Endotoxin stimulates the expression of glucose-6-phosphate dehydrogenase in Kupffer and hepatic endothelial cells.

Abstract

The aim of the study was to elucidate the effect of lipopolysaccharide (LPS) administration in vivo (Escherichia coli endotoxin, 1 mg/kg body weight) on the expression and cellular activity of glucose-6-phosphate dehydrogenase (G6PDH, EC 1.1.1.49), the rate-limiting enzyme of the hexose monophosphate shunt in hepatic cells. Under basal conditions, Kupffer cells displayed higher activity of G6PDH than endothelial or parenchymal cells. In vivo LPS treatments for 7 and 22 h resulted in 40 and 60% increases, respectively, in the cellular activity of G6PDH in Kupffer cells. G6PDH activity was increased by 140 and 90% after 7- and 22-h LPS treatments in endothelial cells. G6PDH activity in parenchymal cells prepared from animals after 22 h of LPS treatment was decreased by approximately 60% compared with that in cells from saline-injected animals.

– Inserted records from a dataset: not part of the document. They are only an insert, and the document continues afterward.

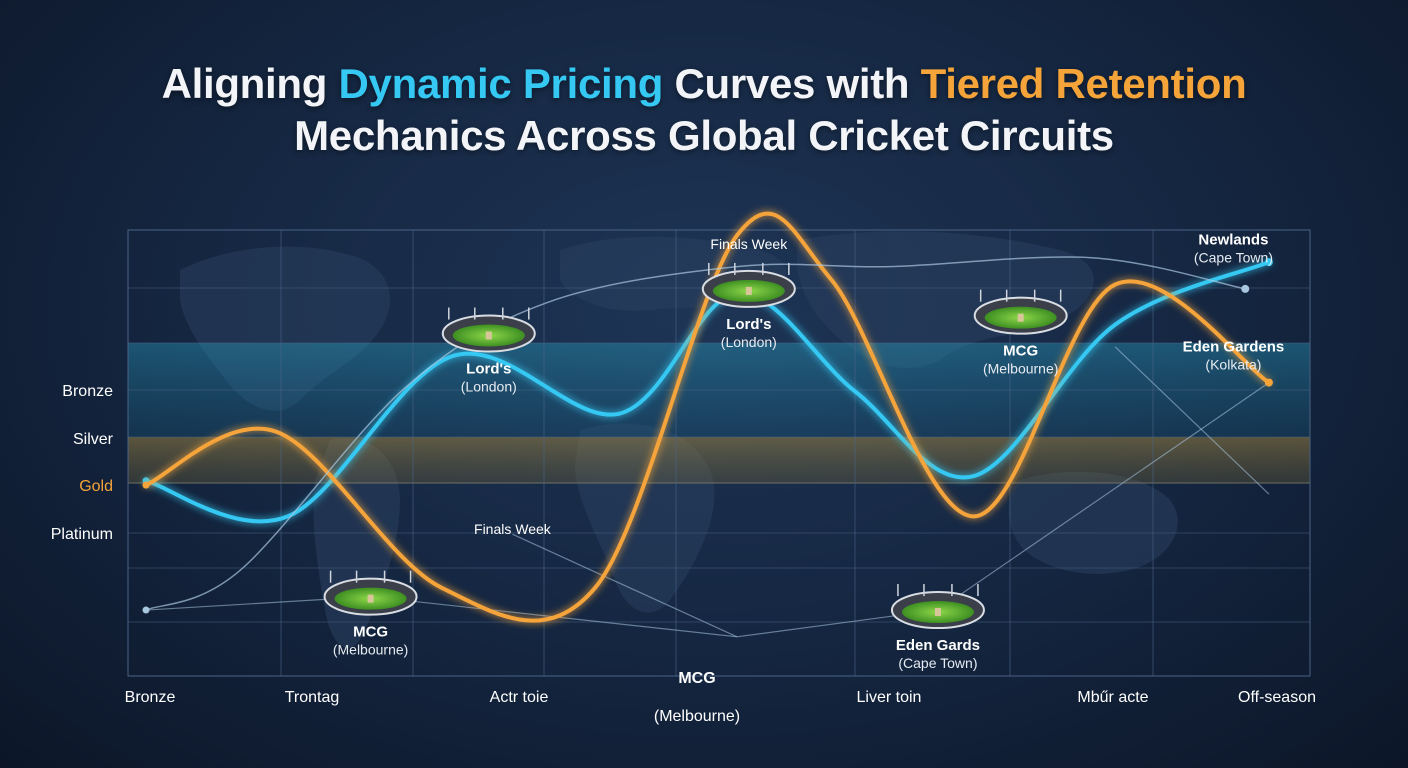 The height and width of the screenshot is (768, 1408). I want to click on y-tier-label-gold: Gold, so click(96, 486).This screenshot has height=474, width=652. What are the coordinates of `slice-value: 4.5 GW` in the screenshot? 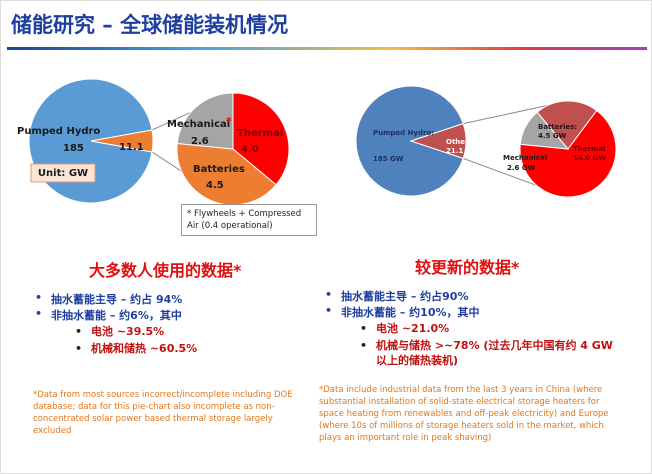 It's located at (552, 136).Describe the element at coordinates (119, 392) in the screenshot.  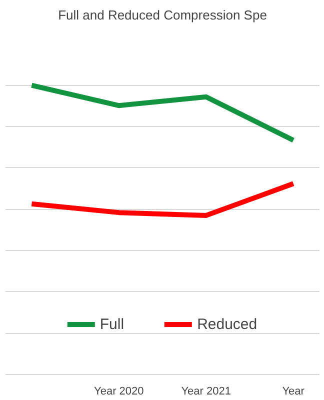
I see `x-tick-label: Year 2020` at that location.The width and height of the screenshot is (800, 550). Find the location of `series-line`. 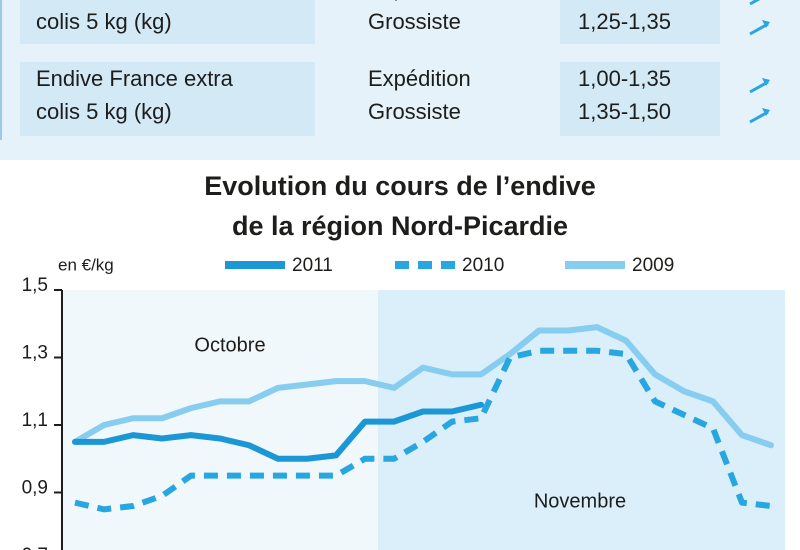

series-line is located at coordinates (278, 432).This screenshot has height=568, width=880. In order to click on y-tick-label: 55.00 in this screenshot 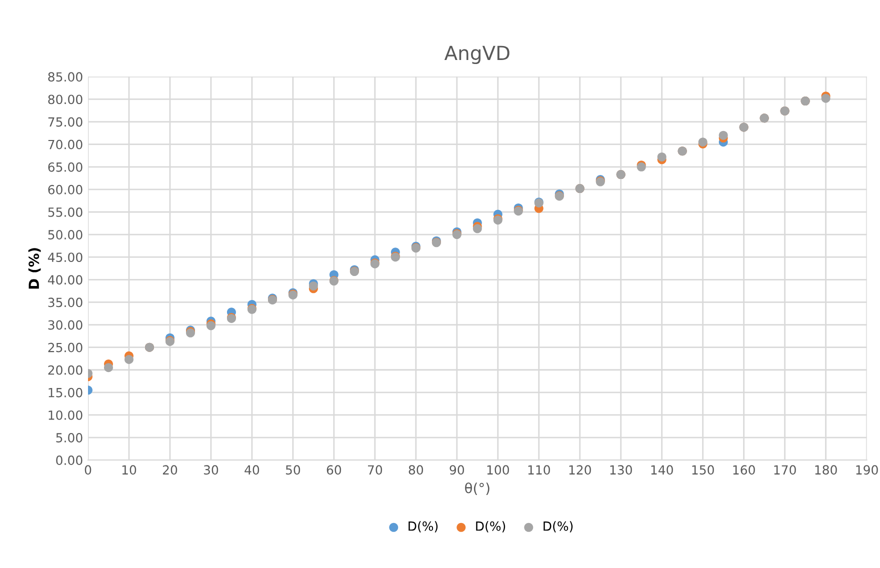, I will do `click(65, 212)`.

Total cellular RNA or protein extracts from these cells were analyzed by Northern or Western blots. Under basal conditions, G6PDH mRNA levels relative to total cellular RNA were higher in Kupffer than in endothelial cells and were not detectable in parenchyma cells. LPS injection caused a time-dependent increase in G6PDH mRNA expression in Kupffer and endothelial cells. Western blot analysis of Kupffer cell extracts also showed that LPS treatments caused markedly elevated expression of protein in these cells. These results show that endotoxemia results in marked induction of G6PDH in Kupffer and hepatic endothelial cells but has no such effect in the parenchymal cells. These findings also suggest that the elevated cellular expression of G6PDH is an important regulatory event in the adaptive responses of hepatic nonparenchymal cells to infections. The elevated expression of G6PDH may be important for support of the upregulated NADPH-dependent pathways, such as superoxide anion and nitric oxide production, macromolecular synthesis, or the maintenance of cellular glutathione status.